Lisa Smith wants to keep her daughter Haley on medication that controls her seizures, but new state regulations might make that impossible.
Lisa Smith
Lisa Smith wants to keep her daughter Haley on medication that controls her seizures, but new state regulations might make that impossible.

Twenty-two-year-old Haley Smith has been suffering seizures for most of her life, and her mother Lisa says medications did not help.

"She had tried 17 different pharmaceuticals, two medical diets, she had seen three neurologists,," Smith says.

Most of the time her daughter was having seizures or sleeping, but she and other parents whose kids had epilepsy heard that a component of the hemp plant – cannabidiol or CBD – was useful in preventing seizures. So they went to the General Assembly in Richmond and asked lawmakers to legalize it.

"My daughter had a seizure in the Senate Health and Education Committee," Smith recalls. "I think seeing that opened up a lot of minds that were otherwise closed to cannabis as a medical treatment."

She celebrated when lawmakers voted to legalize the product, and Smith ordered a supply from an activist mom in Colorado—Paige Figi.

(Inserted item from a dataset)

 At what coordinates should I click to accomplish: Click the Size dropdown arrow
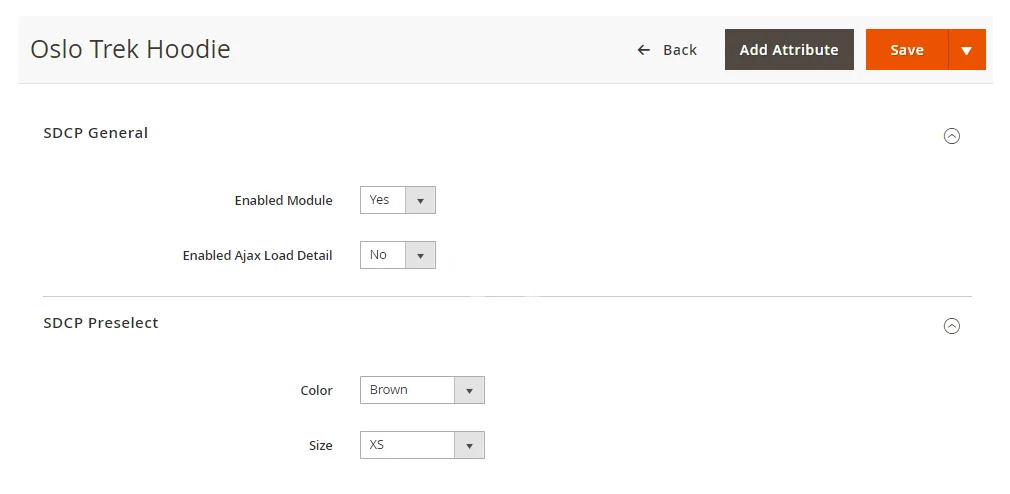pyautogui.click(x=469, y=445)
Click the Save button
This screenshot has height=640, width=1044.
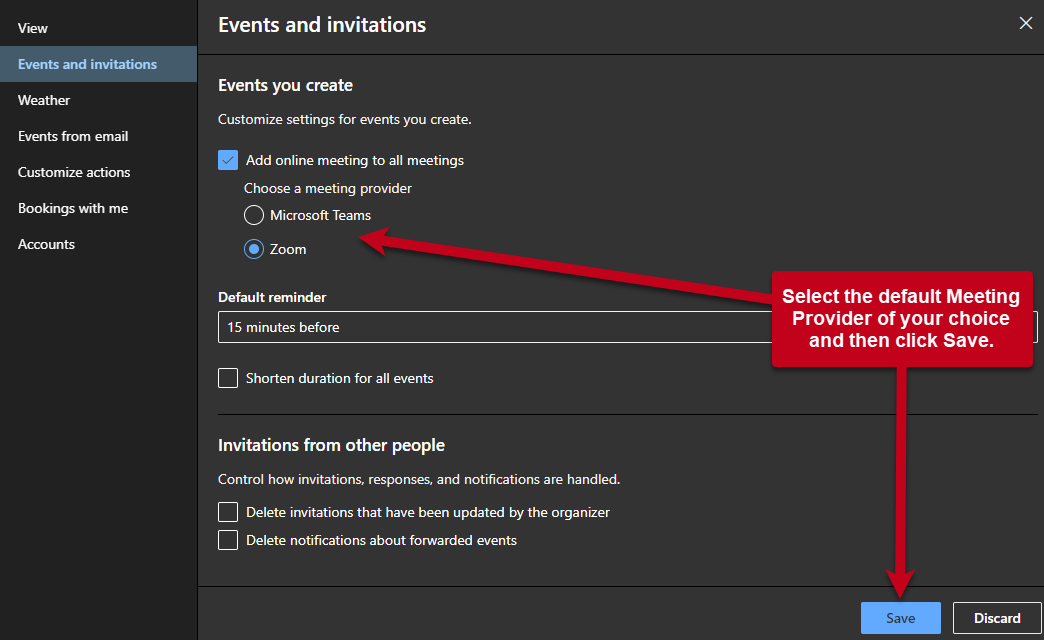point(900,618)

Haley had far fewer seizures when she began taking CBD, and her quality of life improved. Other people reported that cannabidiol eased pain, anxiety, depression and PTSD, but it does not produce a high.

"So we were shocked on March 3rd when Paige Figi messaged me and said, ‘Do you realize there’s legislation on your governor’s desk that if signed we won’t be able to send you Haley’s oil anymore?”"

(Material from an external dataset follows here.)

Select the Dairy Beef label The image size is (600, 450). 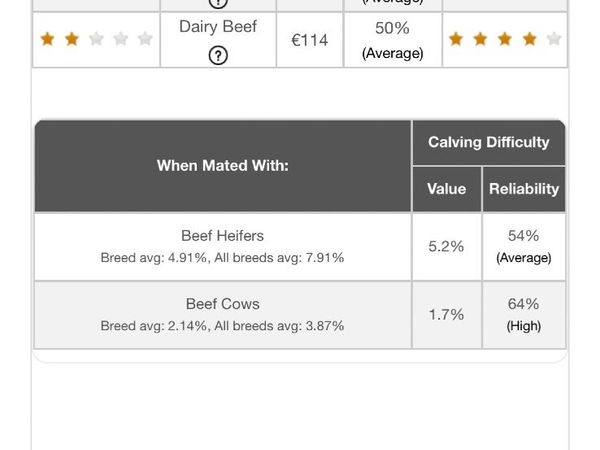[x=218, y=27]
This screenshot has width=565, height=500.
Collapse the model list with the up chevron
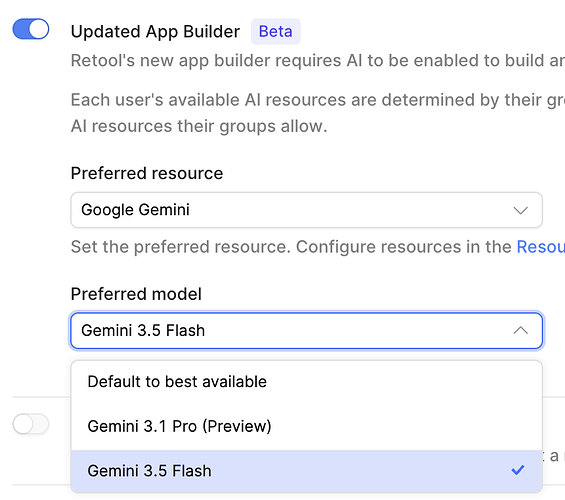pos(520,330)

That’s because bills approved in Richmond this year would cap the amount of THC in any package of CBD at two milligrams. Smith was puzzled, because federal law already imposes a limit.

"The oil needs to be below .3% THC, which is the federal guidelines for what’s classified as hemp, and the particular strain that we use is .23 percent," she explains.

But a small bottle of the stuff contains too much THC to meet the proposed requirement in Virginia. Producers say their CBD oil is effective because it does contain other components of the hemp plant including THC. Scientists call that the entourage effect, and critics of proposed limits say further purification would mean weaker products that are more expensive.

There is a company, Jazz Pharmaceuticals, making CBD that contains no THC – a firm that employs three lobbyists in Richmond. Its drug is called Epidiolex, and Haley Smith could take it, but her mother fears changing to a new medication might bring on a seizure that, for Haley, could be deadly. Which is why she wrote to lots of lawmakers, to the governor, whom she met on the campaign trail, and to his wife.

"I said, ‘This is mom to mom. We can’t go without this medicine. There will definitely be more seizures if she gets taken off of it. It could be hospitalizations. It could be even planning a funeral,' and I enclosed a picture of her husband with Haley, and then I got a call from the governor’s office this week.”

In that call she was assured the governor’s office was working on a solution.